Lane DesAutels (Missouri Western State University), Caleb Hazelwood (Georgia State University)
Individuals are things you can refer to, point to, and single out. In much of life science, individuality is indispensable for comparing, counting, and characterizing objects of study. But in the philosophy of life science, few authors can seem to agree what makes something a biological individual.

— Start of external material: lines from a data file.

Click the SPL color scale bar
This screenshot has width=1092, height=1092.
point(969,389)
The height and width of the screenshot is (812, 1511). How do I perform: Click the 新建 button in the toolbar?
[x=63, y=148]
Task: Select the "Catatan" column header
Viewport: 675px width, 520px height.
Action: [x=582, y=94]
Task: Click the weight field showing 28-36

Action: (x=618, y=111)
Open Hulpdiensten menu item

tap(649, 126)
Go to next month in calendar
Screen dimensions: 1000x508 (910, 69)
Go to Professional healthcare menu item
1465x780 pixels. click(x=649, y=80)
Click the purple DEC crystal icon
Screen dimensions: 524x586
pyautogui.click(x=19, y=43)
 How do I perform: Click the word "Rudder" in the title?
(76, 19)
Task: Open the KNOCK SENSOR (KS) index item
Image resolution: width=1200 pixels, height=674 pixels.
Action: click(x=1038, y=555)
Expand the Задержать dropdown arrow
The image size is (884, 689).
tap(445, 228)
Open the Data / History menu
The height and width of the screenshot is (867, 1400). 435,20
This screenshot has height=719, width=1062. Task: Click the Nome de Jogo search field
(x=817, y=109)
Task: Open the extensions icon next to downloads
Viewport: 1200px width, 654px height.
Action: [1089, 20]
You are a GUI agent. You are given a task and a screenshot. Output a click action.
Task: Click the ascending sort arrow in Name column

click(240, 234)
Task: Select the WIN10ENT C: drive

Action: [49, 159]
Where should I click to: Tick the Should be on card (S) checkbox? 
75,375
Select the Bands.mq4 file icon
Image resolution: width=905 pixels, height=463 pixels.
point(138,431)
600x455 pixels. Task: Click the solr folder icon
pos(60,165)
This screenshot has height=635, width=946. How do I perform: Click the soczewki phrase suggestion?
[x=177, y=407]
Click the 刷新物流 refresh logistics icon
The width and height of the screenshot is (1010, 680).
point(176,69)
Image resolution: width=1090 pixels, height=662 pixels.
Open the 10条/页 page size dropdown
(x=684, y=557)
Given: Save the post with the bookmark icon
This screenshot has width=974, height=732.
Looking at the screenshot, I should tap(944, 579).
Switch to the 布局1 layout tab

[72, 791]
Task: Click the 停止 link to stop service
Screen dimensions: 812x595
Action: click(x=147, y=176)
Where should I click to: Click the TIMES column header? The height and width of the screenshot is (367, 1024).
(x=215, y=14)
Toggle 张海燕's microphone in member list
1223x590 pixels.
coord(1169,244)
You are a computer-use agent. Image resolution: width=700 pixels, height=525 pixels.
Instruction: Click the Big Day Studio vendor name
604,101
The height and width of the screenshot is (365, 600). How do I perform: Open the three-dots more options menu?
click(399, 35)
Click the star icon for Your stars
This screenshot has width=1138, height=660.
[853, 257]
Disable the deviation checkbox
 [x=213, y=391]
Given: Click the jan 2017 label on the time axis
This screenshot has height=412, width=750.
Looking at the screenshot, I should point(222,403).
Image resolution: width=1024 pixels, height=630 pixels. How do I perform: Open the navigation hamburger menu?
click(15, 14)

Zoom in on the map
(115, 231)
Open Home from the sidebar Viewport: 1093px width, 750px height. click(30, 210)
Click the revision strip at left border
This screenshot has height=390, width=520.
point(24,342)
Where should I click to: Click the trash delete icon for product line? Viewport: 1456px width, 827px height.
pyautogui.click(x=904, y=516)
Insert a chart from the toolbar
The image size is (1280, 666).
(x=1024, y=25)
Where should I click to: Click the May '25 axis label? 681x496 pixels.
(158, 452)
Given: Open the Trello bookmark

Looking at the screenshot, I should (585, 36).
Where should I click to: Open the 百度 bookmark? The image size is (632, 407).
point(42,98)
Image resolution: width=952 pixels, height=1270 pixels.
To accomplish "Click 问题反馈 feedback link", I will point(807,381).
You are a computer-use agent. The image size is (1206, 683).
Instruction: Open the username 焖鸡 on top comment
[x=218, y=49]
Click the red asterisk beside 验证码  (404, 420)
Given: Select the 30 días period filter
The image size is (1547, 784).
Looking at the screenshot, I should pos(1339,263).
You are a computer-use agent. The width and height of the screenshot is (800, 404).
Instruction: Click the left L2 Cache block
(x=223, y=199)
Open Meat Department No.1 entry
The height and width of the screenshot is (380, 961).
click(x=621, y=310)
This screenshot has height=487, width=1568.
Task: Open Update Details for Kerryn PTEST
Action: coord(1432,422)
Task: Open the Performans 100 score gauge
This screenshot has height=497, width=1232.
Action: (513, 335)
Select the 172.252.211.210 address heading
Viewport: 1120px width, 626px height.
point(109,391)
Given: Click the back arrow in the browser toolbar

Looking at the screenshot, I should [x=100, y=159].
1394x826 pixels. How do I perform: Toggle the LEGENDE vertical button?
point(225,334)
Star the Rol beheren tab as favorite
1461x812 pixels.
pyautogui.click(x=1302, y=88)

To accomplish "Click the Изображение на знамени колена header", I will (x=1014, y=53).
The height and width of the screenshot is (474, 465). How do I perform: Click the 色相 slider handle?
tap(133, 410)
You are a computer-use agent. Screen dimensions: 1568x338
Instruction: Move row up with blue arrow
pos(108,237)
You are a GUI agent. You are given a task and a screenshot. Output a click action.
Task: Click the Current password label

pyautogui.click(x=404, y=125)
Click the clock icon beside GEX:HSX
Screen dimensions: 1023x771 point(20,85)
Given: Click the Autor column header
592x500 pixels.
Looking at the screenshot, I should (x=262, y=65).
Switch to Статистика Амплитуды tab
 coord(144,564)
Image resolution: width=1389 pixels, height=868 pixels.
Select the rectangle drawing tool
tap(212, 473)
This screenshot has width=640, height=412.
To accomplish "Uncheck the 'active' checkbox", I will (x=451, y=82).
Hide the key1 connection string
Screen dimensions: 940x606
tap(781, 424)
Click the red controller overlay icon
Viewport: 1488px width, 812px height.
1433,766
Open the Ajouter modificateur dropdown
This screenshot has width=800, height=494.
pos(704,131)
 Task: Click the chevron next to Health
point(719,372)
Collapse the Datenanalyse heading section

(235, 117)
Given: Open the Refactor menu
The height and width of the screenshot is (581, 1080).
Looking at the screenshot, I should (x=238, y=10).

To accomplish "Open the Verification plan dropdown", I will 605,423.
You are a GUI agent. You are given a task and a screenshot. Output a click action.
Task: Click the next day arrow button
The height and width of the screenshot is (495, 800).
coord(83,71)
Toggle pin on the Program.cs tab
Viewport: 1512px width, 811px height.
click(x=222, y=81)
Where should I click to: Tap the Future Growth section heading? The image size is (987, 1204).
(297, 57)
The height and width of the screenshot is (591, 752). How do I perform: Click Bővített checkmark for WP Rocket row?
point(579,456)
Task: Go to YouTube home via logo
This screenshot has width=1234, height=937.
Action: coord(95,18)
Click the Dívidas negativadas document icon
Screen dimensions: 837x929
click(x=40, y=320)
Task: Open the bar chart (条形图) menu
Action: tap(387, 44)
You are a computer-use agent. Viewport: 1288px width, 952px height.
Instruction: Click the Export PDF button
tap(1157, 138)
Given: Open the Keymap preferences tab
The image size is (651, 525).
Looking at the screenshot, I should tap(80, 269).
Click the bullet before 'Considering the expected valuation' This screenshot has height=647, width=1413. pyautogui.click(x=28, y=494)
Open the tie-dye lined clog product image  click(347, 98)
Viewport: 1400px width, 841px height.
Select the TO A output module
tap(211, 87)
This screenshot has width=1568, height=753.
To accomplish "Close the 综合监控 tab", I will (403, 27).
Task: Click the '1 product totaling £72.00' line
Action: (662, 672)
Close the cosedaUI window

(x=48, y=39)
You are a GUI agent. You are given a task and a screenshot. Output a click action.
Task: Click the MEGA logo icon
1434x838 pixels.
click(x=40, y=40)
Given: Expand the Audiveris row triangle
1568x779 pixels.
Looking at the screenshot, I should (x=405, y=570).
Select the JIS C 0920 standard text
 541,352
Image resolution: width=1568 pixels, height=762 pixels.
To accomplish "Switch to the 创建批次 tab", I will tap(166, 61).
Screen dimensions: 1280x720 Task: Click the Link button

In recent literature (e.g., especially Godfrey-Smith 2013 and Pradeu 2016), philosophers have pointed to two independently fruitful categorizations that do not always coextend: biological individuality understood by appeal to physiology, and biological individuality understood in terms of evolution by natural selection. Put roughly, physiological individuals are biological entities characterized by a functional or metabolic integration, and evolutionary individuals are biological entities characterized by their being “seen” by natural selection (Clarke 2011). On the latter way of thinking, biological entities are individuated if and only if they constitute a unit of selection, thereby satisfying Lewontin’s criteria of producing heritable variation and demonstrating differential fitness (Lewontin 1970).
Within the evolutionary camp, however, there is significant debate over what is required for the satisfaction of Lewontin’s criteria of heritable variation. Godfrey-Smith, for example, makes a compelling argument for identifying evolutionary individuals via clearly defined parent-offspring lineages and vertically transmitted traits, specifically through reproduction (Godfrey-Smith 2013).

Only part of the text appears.